One Sixth of Gay Men May Be Infected

One Sixth of Gay Men May Be Infected

New city report says between 6 and 16 percent of gay, bi men have HIV

Between six and 16 percent of New York City men who have sex with men may be infected with HIV, the virus that causes AIDS, according to a draft report prepared by the city’s health department.

“This just does not bode well for New York City,” said Terri Smith-Caronia, director of New York City policy at Housing Works, an AIDS service organization. “This means our prevention efforts have been failing.”

The report estimated that there are 214,504 gay and bisexual men in the city and another 37,854 men who have sex with men, but do not identify as gay or bisexual.

While the range for HIV prevalence, or the percentage who are HIV positive, was the same for both populations—six to 16 percent—only 31 percent of the non-gay identified men have been tested for HIV since 2000 while 67 percent of the other group had taken a test, according to estimates in the report.

Dr. Lucia V. Torian, director of the HIV epidemiology program at the health department, said the estimates for men who have sex with men would likely remain the same in the final report.

“Those are pretty well substantiated,” Torian said.

Gary English, executive director of People of Color in Crisis, a Brooklyn AIDS service group, said the data demonstrate the need for more HIV prevention efforts.

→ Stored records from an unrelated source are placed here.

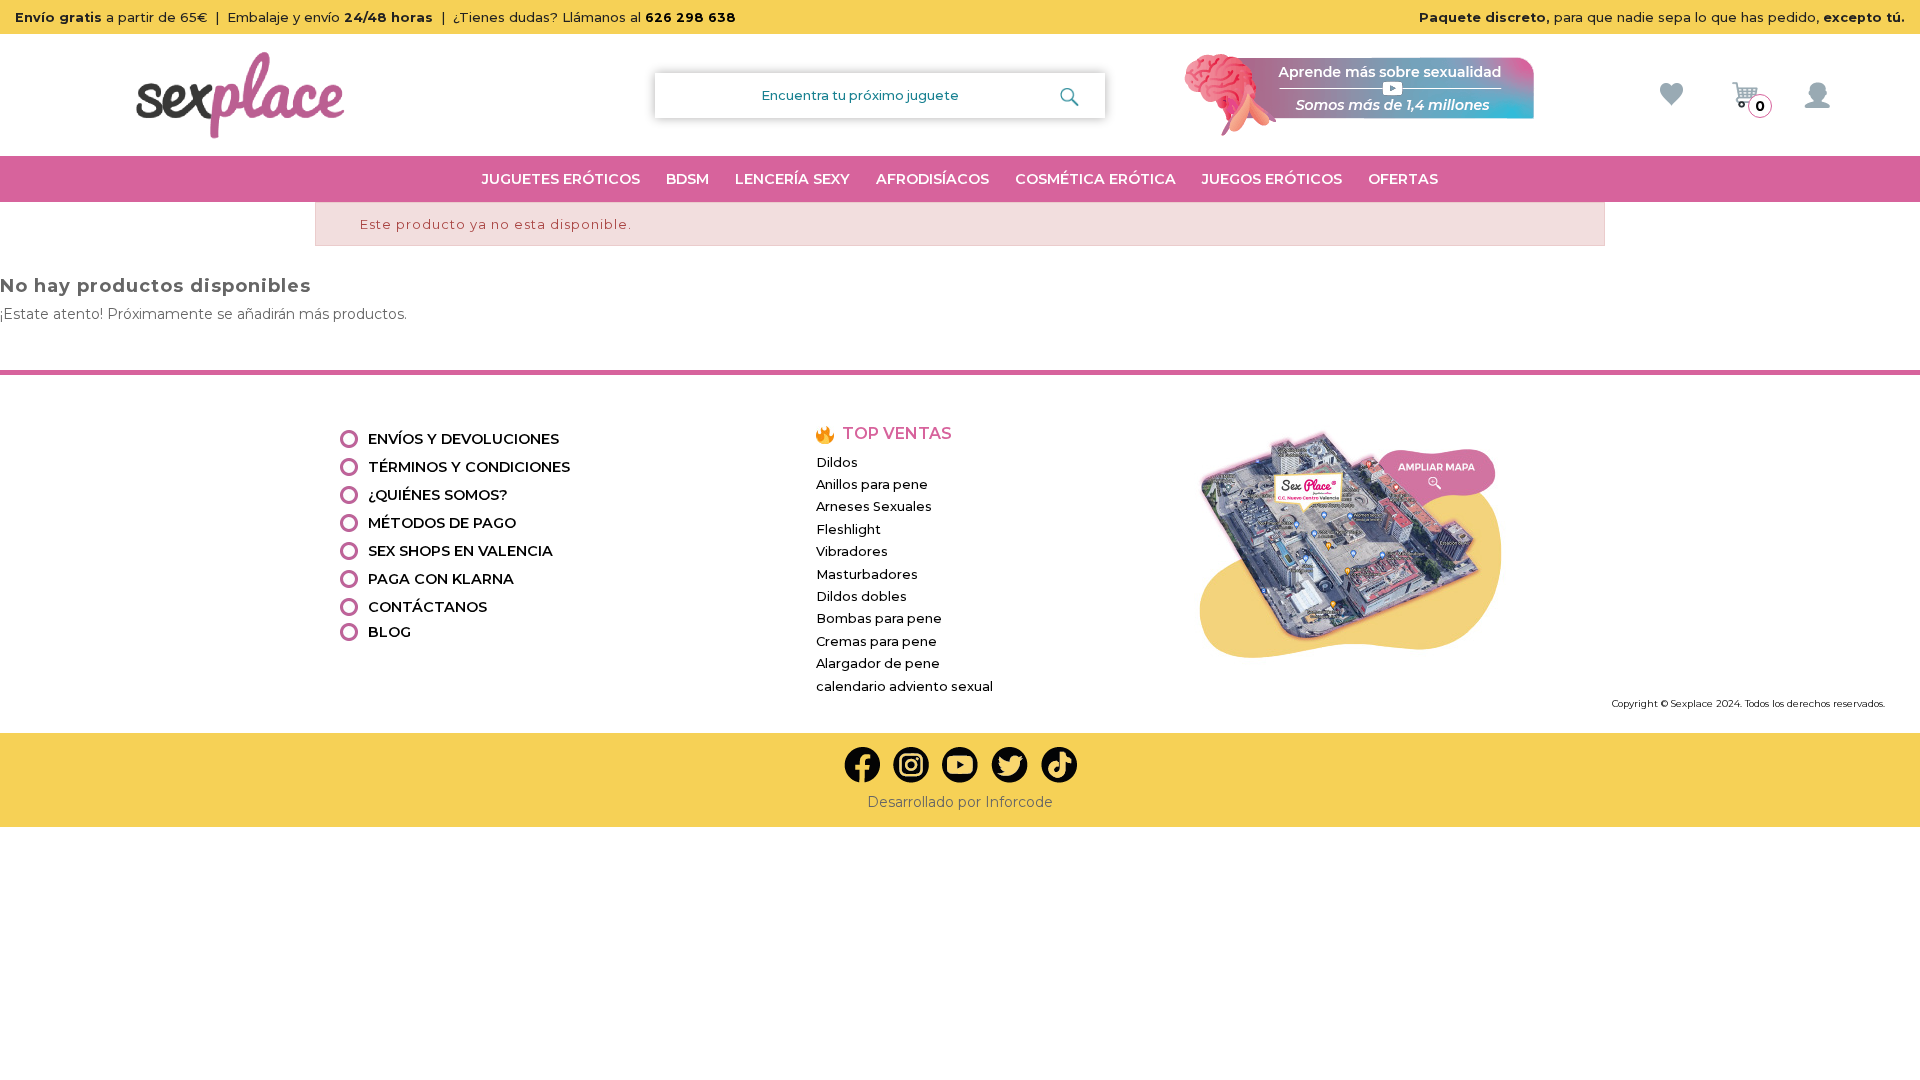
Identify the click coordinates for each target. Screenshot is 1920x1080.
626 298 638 (690, 17)
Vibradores (852, 551)
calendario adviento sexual (904, 686)
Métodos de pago (442, 523)
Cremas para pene (876, 641)
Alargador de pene (878, 663)
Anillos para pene (872, 484)
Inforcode (1019, 802)
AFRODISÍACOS (932, 179)
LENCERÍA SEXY (792, 179)
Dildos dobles (861, 596)
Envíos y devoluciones (463, 439)
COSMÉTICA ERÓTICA (1095, 179)
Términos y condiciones (469, 467)
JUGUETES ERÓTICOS (561, 179)
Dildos (837, 462)
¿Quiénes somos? (438, 495)
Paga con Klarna (441, 579)
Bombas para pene (879, 618)
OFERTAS (1403, 179)
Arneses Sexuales (874, 506)
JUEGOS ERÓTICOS (1272, 179)
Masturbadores (867, 574)
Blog (389, 632)
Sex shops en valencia (460, 551)
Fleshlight (848, 529)
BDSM (687, 179)
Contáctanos (427, 607)
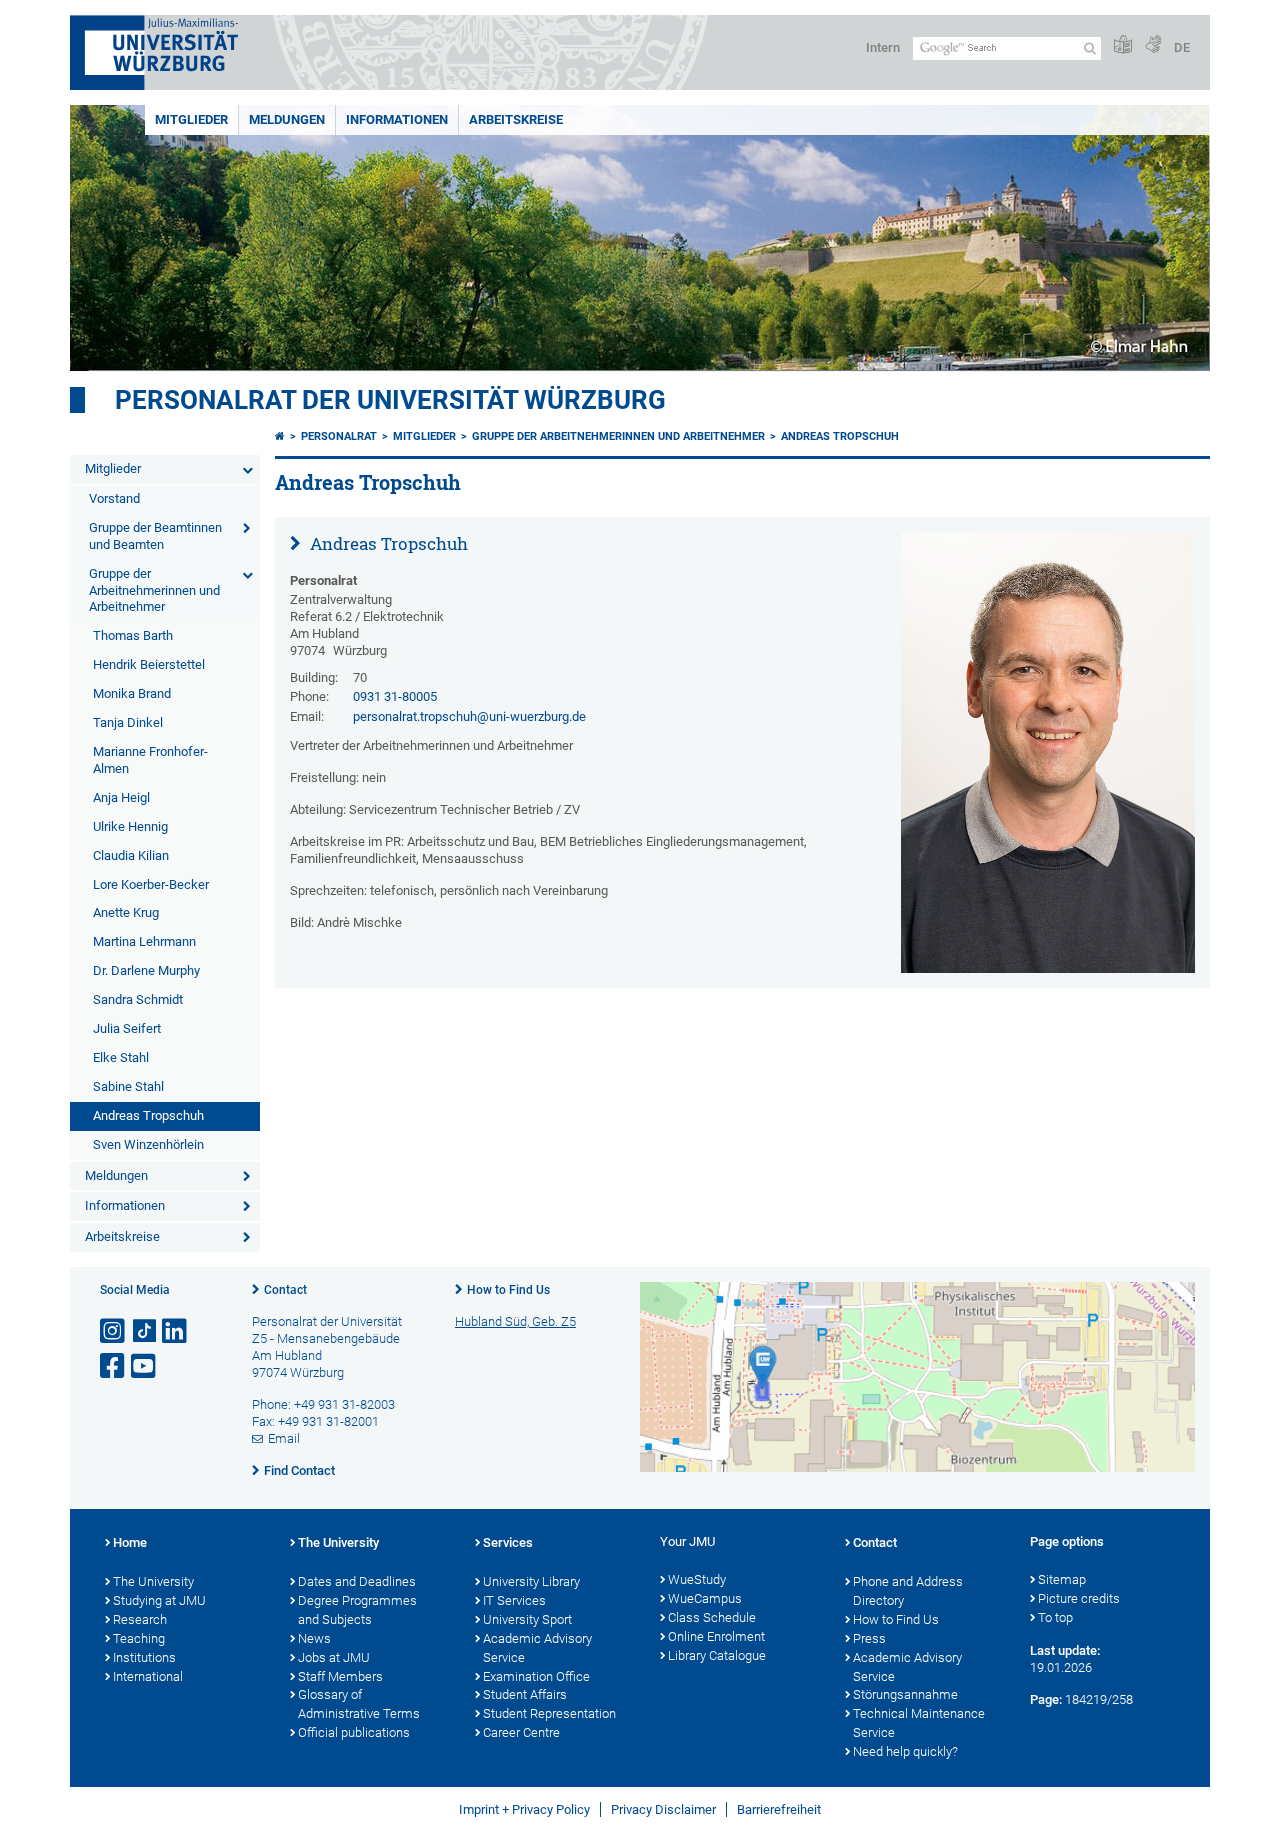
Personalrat (339, 436)
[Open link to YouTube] (145, 1366)
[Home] (280, 436)
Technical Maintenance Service (919, 1723)
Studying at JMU (159, 1600)
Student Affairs (525, 1694)
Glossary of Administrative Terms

“It shows that we need more prevention and more prevention resources in the community,” he said. “We need to have real prevention that makes sense to folks.”

Gay City News obtained a copy of the report, which was distributed on December 16 to members of the New York City Commission on HIV/AIDS, an advisory board created by Mayor Michael R. Bloomberg.

The newspaper was permitted to publish a story on the report by the source who provided a copy of the report on the condition that it contact the health department to correct any errors in the draft document.

The report estimated that between one-hundredth of one percent and one percent of heterosexual women were HIV-positive and between one hundredth of one percent and 1.3 percent of heterosexual men were HIV positive. Although the numbers are small, the range of these estimates is extraordinarily wide.

Torian said that with more “parsing” of the data on HIV prevalence among heterosexuals that range might change in the final version of the report.

“The range is going to be much tighter,” she said.

That could also result in a reduction of the estimate of the total number of New Yorkers who are HIV-positive.

Thirty-three percent of the city’s heterosexual women and 31 percent of the heterosexual men have taken an HIV test since 2000, the report estimated.

The report noted that heterosexuals may not see themselves at risk of getting HIV and so they do not get tested.

“Among undiagnosed and unreported cases, the least is known about prevalence within the heterosexual population,” the report said. “The low overall proportion tested and the relative paucity of sero-surveillance and research data on heterosexuals presents a formidable challenge in generating these estimates.”

Smith-Caronia agreed that the heterosexual estimate was a flaw in the data, but she said the prevalence estimate among women was probably low. “These numbers are horrible,” she said. “I think these statistics are so incomplete or dirty that it’s difficult for me to react.”

The report estimated that there are 162,500 injecting drug users in the city and the HIV prevalence among them ranged from ten to 20 percent.

An estimated 92 percent of the 138,025 users who are “in services” have taken an HIV test since 2000 while none of the 24,375 who are “not in services” have been tested.

“In services” is defined as getting drug treatment or service “where HIV risk reduction interventions are provided and HIV testing is routine.”

The report also noted that in 2002, 26 percent of the new HIV diagnoses were in people who already met the clinical definition of AIDS. That suggests those individuals had been infected for years and were unaware of their status.

“That is the biggest chunk of the failure.” Smith-Caronia said.

The number of people in the city and nationwide who get an HIV and AIDS diagnosis simultaneously has remained stable for the past decade at roughly 25 percent of new diagnoses, according to the report.

Dr. Thomas R. Frieden, the city’s health commissioner, has repeatedly expressed alarm about these concurrent HIV-AIDS diagnoses, most recently at the December 1 event announcing the creation of the commission. Advocates and the city agreed that the report points up the need for greater efforts at prevention and HIV testing.

“New York City has a high burden of HIV and AIDS,” Torian said. “The AIDS case rates continue to decline, not fast enough, deaths continue to decline, not fast enough.”

Dennis deLeon, president of the Latino Commission on AIDS, said “It just underscores the need for more aggressive and more creative outreach for testing and connecting people who test positive to social and medical services.”